Ring in the valiant man and free,
The larger heart, the kinder hand;
Ring out the darkness of the land,
Ring in the Christ that is to be.”
How shall I nourish my mind in 2014?
“Read and your world will grow larger.” (Aphorism)
From Emily Dickinson:
“There is no frigate like a Book
To take us Lands away
Nor any Courses like a Page
Of prancing Poetry—
This Traverse may the poorest take
Without oppress of Toll
How frugal is the Chariot
That bears the Human Soul—.” (“There Is No Frigate like a Book”)
How shall I speak during 2014?
“Let your speech always be gracious and seasoned with salt, so that you may know how to answer each person” (Colossians 4:6).
Again, from the "Belle of Amherst":
I fear a Man of frugal Speech—
I fear a Silent Man—
Haranguer—I can overtake—
But He who weigheth—While the Rest—
Expand their further pound—
Of this Man—I am wary—
I fear that He is Grand—.”
How shall I work in 2014?
From Robert Frost:
“The woods are lovely dark and deep.
But I have promises to keep
And miles to go before I sleep,
And miles to go before I sleep. (“Stopping by Woods on a Snowy Evening”)
And again, from Robert Frost:
“Two roads diverged in a wood, and I—
I took the one less traveled by,
And that has made all the difference. (“The Road Not Taken”)
From Tennyson’s poem “Ulysses:”
“How dull it is to pause, to make an end,
To rust unburnish’d, not to shine in use.”
How shall I care for my body in 2014?
“Physical fitness is not only one of the most important keys to a healthy body; it is the basis of dynamic and creative intellectual activity” (Pres. John F. Kennedy).
“Whether you eat or drink, do all for the glory of God” (1 Cor 10:31).

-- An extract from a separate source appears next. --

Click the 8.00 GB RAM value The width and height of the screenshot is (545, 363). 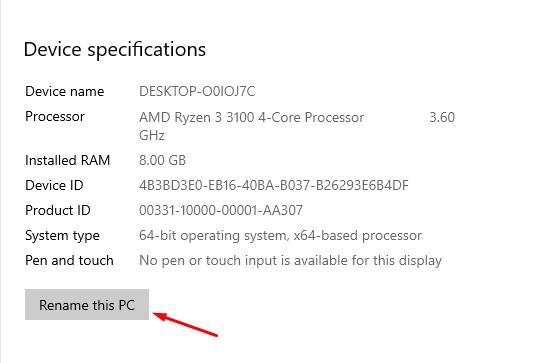point(162,160)
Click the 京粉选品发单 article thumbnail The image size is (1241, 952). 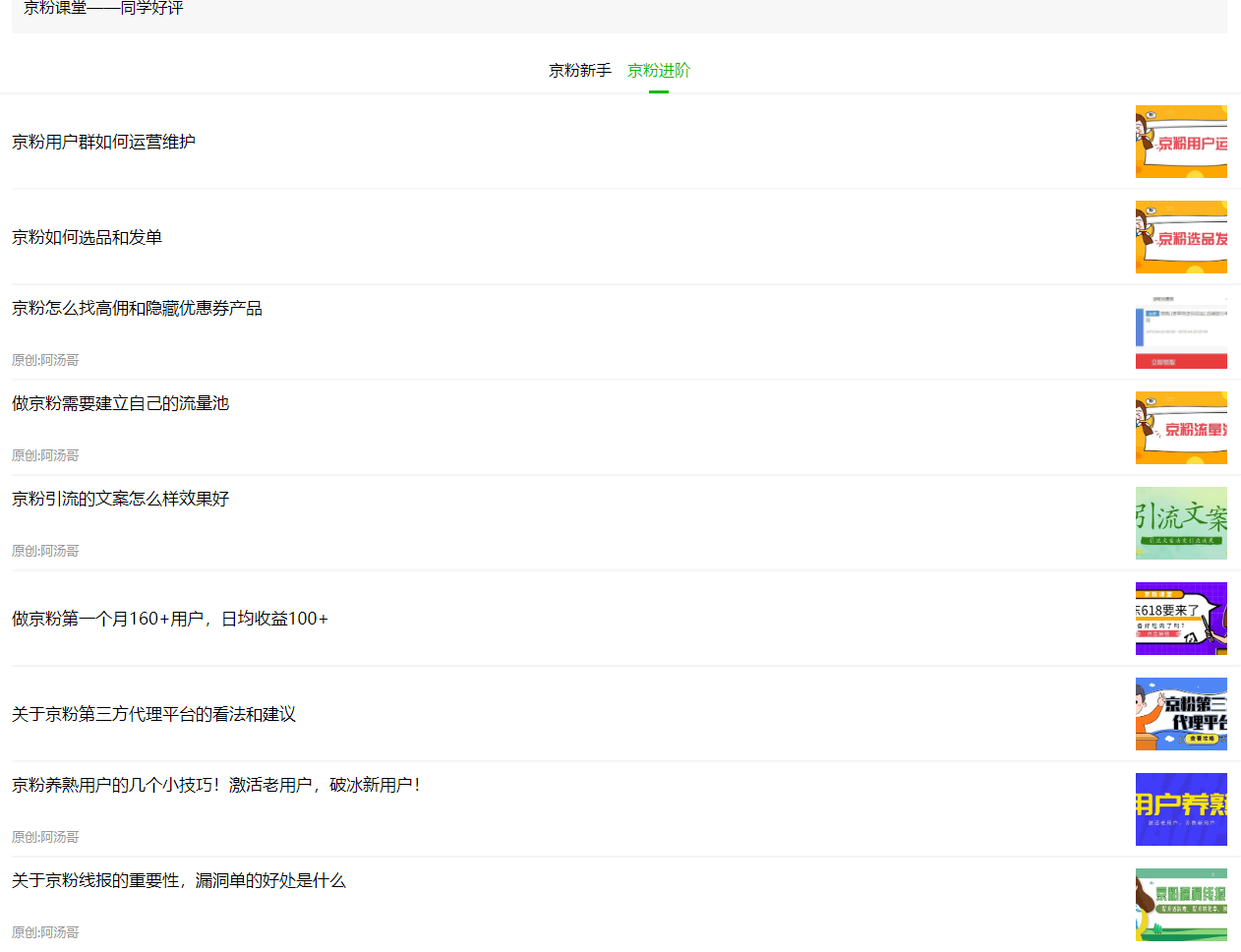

And what of my prayer in 2014?
St. Augustine tells us what we already know from experience: “You have made us for yourself, O Lord, and our hearts are restless until they rest in you” (Confessions 1:1-2).
From the verse of Robert Browning: “Ah, but a man’s reach should exceed his grasp, Or what’s a heaven for?” (Andrea del Sarto)
From St. Paul, in his Letter to the Philippians (2:14-15): “Do all things without murmuring and arguing, so that you may be blameless and innocent, children of God without blemish in the midst of a crooked and perverse generation, in which you shine like the stars.”
From St. Teresa of Avila:
“Let nothing disturb you. Let nothing frighten you.
Everything passes. God never changes.
Patience obtains all.
Whoever has God wants for nothing.
God alone is enough.”
“When upon your face I held my gaze,
I could not keep myself from wondering
Where you had gone to spend your winter days,
That you should be so lovely in the spring.” (Joseph Roccasalvo, “Sonata Pathétique”)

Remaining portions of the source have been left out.